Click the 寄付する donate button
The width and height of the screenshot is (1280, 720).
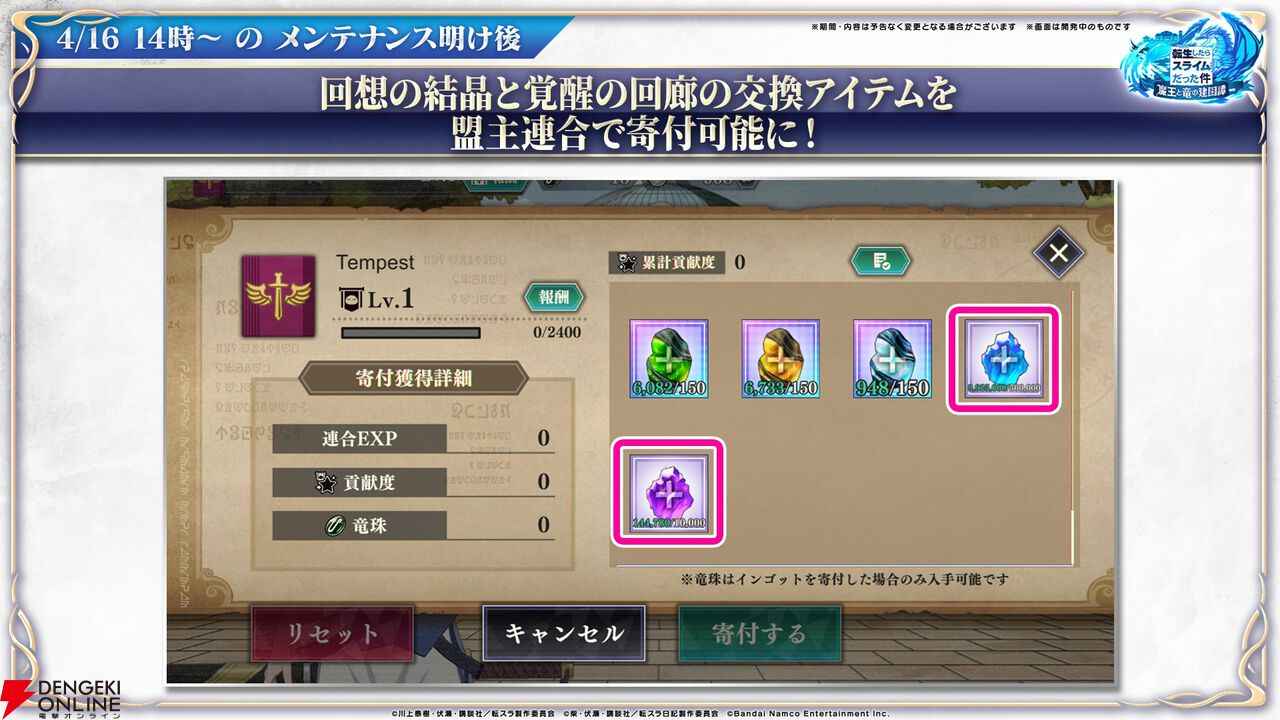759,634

---

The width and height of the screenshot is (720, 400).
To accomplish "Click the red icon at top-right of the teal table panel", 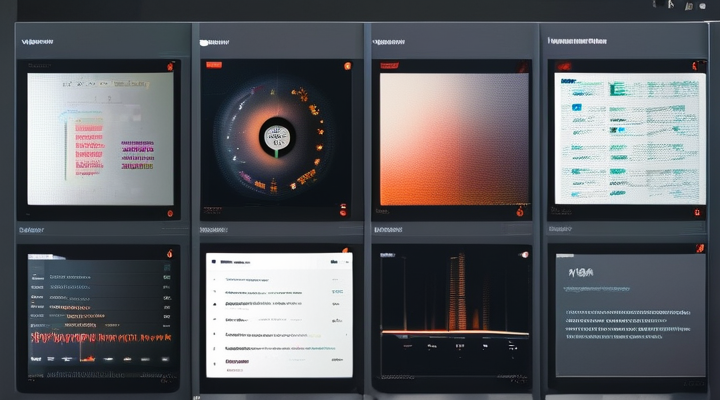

### [Your objective]
Count the lines in the records above that contain the string "height". Reply with the number alone.

### [Full output]
2